A group of international scientists from a Child Consortium (PCGC) has identified 60 key genes, mutations that significantly increased the risk of congenital heart defects (VPS). The study was published scientifically magazine National Academy of Sciences (PNA) procedures.
Experts analyzed the data of more than 11,000 patients and found that approximately 60% of VPS cases were associated with mutations in 60 gends, and half of them had a specific connection with certain types of pathologies.
It was also known that 5% of mutations were clinically transmitted from healthy parents, which explains the family cases of VPs in the absence of the symptoms of the old generation.
In families where both parents are carriers of recessive mutations, the risk of VPS in a child increases seven times.
In addition, more than half of the genes from the list (37) are associated with other disorders of autism and the development of the nervous system.
According to researchers, discovery can improve early scanning of children with VP. The genetic test of newborns will define the accompanying risks (eg arrhythmias or autism) until the emergence of symptoms.
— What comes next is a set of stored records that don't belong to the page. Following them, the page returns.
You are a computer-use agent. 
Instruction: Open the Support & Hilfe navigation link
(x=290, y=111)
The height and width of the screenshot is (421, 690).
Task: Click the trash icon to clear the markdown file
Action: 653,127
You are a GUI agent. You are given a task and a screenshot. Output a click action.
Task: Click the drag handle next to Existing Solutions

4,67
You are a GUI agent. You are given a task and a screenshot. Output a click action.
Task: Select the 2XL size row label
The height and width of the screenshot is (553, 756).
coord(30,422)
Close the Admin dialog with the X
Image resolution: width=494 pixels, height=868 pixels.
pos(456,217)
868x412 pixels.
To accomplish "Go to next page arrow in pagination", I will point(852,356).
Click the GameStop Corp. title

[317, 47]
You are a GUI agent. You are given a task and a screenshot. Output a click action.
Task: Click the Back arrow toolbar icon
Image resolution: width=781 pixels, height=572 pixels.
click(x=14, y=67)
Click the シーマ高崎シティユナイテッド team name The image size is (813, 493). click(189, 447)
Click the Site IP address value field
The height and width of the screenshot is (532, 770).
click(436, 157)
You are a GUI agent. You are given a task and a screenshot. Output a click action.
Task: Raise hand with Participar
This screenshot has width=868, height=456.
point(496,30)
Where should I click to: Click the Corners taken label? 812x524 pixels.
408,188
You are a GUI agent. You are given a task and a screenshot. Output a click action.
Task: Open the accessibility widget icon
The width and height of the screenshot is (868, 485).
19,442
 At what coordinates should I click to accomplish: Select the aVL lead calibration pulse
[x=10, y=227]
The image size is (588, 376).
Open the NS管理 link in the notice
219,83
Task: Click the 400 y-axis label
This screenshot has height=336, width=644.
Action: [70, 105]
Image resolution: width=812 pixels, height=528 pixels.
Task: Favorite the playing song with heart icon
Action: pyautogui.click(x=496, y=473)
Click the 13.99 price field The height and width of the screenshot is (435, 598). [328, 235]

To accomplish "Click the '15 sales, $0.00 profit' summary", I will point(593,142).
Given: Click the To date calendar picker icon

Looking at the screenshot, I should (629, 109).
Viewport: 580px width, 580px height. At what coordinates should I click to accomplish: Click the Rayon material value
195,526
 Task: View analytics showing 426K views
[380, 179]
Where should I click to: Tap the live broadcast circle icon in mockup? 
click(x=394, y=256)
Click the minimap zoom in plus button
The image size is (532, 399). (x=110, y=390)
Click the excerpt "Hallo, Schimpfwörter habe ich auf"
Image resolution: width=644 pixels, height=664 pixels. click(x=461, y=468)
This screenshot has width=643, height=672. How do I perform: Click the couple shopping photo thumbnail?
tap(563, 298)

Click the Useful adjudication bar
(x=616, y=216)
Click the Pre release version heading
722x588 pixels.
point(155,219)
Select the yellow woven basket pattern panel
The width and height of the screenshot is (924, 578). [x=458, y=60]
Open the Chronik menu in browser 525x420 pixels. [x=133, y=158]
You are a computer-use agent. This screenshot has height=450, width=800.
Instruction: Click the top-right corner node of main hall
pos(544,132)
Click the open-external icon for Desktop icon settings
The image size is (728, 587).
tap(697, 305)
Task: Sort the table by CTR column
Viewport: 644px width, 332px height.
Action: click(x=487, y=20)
Scientists emphasize that 10 of 60 genes participate in the modification of chromatin, a process that regulates the activity of other genes. This paves new ways for the therapy for epigenetic correction.
Previously, researchers learnedChildren born in front of the program are less active in adult age.
What are you thinking?
Source: Gazeta
Barbara Dickson is a seasoned writer for “Social Bites”. She keeps readers informed on the latest news and trends, providing in-depth coverage and analysis on a variety of topics.